L’ascolto “perseverante” della predicazione apostolica, sollecitato e confortato dallo Spirito del Risorto, che, secondo la sua Promessa avrebbe condotto a tutta intera la comprensione e quindi all’adesione della sua verità di Messia-Figlio di Dio, ci permette una risposta di cui possiamo dare ragioni più convinte e più convincenti dei primissimi cristiani e che ci obblighi all’improrogabilità dell’Annuncio. Certo, la fede della Chiesa è la fede di Pietro. Ma è la fede della Chiesa che porta a compimento la fede di Pietro per quel che riguarda la sua predicazione e testimonianza. Le opere “maggiori” di quelle di Cristo da parte di coloro che crederanno nel suo Nome sono anche le opere “maggiori” che la chiesa si attende dai figli rispetto ai padri, di generazione in generazione.
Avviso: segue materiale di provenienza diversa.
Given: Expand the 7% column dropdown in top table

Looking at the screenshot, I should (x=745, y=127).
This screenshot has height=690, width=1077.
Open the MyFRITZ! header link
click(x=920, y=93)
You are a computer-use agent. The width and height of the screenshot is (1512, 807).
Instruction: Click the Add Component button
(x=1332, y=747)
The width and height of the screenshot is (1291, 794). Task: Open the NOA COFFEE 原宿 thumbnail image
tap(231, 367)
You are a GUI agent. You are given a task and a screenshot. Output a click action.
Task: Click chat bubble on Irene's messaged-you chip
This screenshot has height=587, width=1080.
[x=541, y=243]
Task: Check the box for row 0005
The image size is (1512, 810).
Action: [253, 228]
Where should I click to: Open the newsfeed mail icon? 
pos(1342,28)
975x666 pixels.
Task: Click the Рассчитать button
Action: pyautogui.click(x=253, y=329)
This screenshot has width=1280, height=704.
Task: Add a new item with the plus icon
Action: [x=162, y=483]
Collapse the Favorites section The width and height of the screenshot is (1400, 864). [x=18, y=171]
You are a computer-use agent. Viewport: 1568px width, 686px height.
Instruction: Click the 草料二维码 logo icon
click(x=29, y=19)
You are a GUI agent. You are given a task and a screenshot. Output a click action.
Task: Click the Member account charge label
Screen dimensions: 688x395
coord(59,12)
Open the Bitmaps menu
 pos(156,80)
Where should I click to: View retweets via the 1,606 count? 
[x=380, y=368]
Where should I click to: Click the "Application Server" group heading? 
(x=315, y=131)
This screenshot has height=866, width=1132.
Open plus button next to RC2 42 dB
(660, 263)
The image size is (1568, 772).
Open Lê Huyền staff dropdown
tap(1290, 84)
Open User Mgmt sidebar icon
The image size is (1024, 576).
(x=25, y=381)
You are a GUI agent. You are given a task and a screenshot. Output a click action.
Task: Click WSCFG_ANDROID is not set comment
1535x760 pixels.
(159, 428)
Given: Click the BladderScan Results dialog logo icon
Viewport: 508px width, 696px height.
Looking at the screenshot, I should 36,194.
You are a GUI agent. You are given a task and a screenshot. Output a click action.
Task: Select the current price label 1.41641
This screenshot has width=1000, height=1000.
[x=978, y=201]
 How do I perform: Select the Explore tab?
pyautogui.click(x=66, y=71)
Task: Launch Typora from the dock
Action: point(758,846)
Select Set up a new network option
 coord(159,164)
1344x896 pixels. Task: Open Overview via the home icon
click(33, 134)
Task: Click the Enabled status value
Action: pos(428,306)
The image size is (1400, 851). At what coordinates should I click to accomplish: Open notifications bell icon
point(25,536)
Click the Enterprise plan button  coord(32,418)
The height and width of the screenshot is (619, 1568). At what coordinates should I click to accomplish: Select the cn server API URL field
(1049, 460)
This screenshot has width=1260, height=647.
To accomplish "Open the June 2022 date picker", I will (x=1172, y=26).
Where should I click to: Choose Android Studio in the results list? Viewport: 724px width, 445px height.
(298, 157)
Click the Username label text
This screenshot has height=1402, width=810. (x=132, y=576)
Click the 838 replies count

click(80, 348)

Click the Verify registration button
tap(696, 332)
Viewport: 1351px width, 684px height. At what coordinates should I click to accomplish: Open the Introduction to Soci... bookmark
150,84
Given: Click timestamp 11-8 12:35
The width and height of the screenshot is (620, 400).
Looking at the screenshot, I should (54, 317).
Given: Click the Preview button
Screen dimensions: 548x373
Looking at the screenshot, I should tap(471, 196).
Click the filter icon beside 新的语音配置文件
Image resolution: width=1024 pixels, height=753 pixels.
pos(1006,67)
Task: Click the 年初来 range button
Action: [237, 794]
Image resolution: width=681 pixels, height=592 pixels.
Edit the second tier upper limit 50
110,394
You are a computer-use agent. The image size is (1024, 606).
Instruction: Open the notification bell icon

La storia cristiana ci dice che  quanto più il singolo cristiano si addentra con passo deciso e fermo nella sequela Christi, tanto è  tutta la chiesa che diventa più di Cristo.



 



Concretamente la sequela Christi comporta il prendere la propria croce ogni giorno e portare a compimento nella propria carne ciò che manca alla passione di Cristo. E quel che manca alla offerta salvifica di Cristo che, morendo, ha dato se stesso per me, è proprio la concreta risposta nell’accogliere nella mia vita la sua vita data per me e da essa farmela tutta afferrare e cristificare. E’ una risposta che diventa più vera quanto più il mio interesse supremo, la mia preoccupazione costante, il mio desiderio unico è che Gesù Cristo, il suo sentire e il suo vivere filiale diventi il mio. E’ una risposta che mi impegna in una lotta continua su un duplice fronte: quello del mio egoismo, così persistente e duro a morire (il nostro io, diceva s. Teresa del Bambino Gesù, muore un quarto d’ora dopo di noi!), così invasivo ed eversivo, da attendare alle aspirazioni dello Spirito in noi e volgerle alle nostre mira carnali; quello del camuffare la mia fede, non dichiararla apertamente, per vergogna, per timore di fastidio ed incomodo che me ne può venire.



 



E devo augurarmi, impegnandomi con tutte le mie forze che si avveri, ché la mia chiesa appaia e sia una comunità di Cristo, che ha posto la propria fiducia in Dio e non nella furbizia umana, nella rivendicazione di privilegi che assicurino l’attuazione di progetti che mirano all’affermazione di sé più che al bene comune e all’onore e alla gloria di Dio. Che non debba esaurirsi nelle sue energie migliori a difendere se stessa in scelte che finiscano per metterla in dissidio con la gente, per questioni la cui soluzione può prevedersi diversa da quella da essa proposta e forse più vantaggiosa per il bene comune e più ragionevole.     



 



Dopo la risposta di Pietro, Gesù ordina ai suoi “severamente di non riferirlo a nessuno”. Essi potranno riferirlo e a loro crederanno quando avranno accettato il suo essere “Cristo di Dio”, quale si rivelerà nella sua morte e nella sua morte di croce. Per Pietro, nella casa del sommo sacerdote, il proclamato Cristo di Dio diventerà “un uomo che non conosco”. Non in base a umani ragionamenti e costruiti sillogismi, ma solo per grazia, per rivelazione dall’Alto, per l’effusione dello Spirito Santo, ìl giorno della Pentecoste, Pietro e gli altri apostoli potranno affermare con forza che non c’è salvezza per l’uomo se non nel nome di nostro Signore Gesù Cristo crocifisso e risorto (cfr Atti 4,12).Nell’obbedienza della fede che, riconoscendo Gesù di Nazaret come “mio Signore e mio Dio”, obbliga a deporre a favore del Crocifisso con la testimonianza di tutta una vita al servizio della riconciliazione e dell’affermazione del diritto di Dio e della sua giustizia.